BEGIN

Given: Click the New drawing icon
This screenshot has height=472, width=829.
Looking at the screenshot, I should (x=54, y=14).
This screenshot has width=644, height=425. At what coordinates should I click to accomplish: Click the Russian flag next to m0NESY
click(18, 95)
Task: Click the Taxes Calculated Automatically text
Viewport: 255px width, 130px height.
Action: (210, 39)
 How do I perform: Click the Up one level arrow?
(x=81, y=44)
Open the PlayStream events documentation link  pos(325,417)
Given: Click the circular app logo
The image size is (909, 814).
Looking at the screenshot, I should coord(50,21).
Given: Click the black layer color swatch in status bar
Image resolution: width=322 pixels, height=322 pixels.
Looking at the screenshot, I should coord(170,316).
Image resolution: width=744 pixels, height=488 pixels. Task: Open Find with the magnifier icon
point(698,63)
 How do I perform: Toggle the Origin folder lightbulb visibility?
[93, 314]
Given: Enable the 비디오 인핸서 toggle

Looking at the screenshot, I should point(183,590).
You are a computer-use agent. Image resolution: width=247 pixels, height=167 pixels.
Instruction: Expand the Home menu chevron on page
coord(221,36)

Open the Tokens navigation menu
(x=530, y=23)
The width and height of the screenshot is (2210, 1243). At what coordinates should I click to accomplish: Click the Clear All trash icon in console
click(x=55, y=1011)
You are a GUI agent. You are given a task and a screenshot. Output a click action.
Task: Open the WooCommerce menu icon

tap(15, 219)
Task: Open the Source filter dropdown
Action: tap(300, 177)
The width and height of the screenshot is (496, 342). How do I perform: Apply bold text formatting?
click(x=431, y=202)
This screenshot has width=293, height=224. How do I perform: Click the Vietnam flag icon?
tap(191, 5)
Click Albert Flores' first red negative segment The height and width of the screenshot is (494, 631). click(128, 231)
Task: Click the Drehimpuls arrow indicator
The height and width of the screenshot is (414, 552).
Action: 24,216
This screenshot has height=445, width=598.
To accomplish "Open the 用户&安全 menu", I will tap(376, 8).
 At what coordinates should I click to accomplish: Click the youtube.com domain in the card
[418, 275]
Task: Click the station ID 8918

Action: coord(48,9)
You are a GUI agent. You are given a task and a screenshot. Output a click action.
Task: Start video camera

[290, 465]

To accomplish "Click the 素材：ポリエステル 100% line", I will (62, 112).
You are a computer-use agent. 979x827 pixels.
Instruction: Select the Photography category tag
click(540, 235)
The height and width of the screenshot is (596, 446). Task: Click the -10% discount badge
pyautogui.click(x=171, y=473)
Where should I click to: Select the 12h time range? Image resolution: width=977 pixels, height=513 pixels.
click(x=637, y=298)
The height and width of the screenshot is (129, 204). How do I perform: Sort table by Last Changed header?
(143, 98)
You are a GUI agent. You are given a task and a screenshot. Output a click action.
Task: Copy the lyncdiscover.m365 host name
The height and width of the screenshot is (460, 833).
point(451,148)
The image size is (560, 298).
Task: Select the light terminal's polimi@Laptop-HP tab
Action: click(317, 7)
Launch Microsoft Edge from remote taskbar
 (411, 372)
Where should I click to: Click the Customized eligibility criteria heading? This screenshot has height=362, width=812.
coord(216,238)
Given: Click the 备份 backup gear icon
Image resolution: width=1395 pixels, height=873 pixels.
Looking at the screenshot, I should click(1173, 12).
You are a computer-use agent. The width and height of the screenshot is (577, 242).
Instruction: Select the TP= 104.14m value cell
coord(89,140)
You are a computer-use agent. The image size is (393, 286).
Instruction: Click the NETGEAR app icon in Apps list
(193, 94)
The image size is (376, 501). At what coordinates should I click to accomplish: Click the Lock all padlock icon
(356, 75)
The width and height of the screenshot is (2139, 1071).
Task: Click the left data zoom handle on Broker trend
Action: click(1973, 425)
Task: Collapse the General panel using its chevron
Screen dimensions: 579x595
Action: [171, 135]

END

» PROBLEM STATEMENT
Copy out the lines from the one containing "Task: Click the station ID 8918" through the one containing "will (62, 112).", inclusive, reproducing them verbatim.

» RESULT
Task: Click the station ID 8918

Action: coord(48,9)
You are a GUI agent. You are given a task and a screenshot. Output a click action.
Task: Start video camera

[290, 465]

To accomplish "Click the 素材：ポリエステル 100% line", I will (62, 112).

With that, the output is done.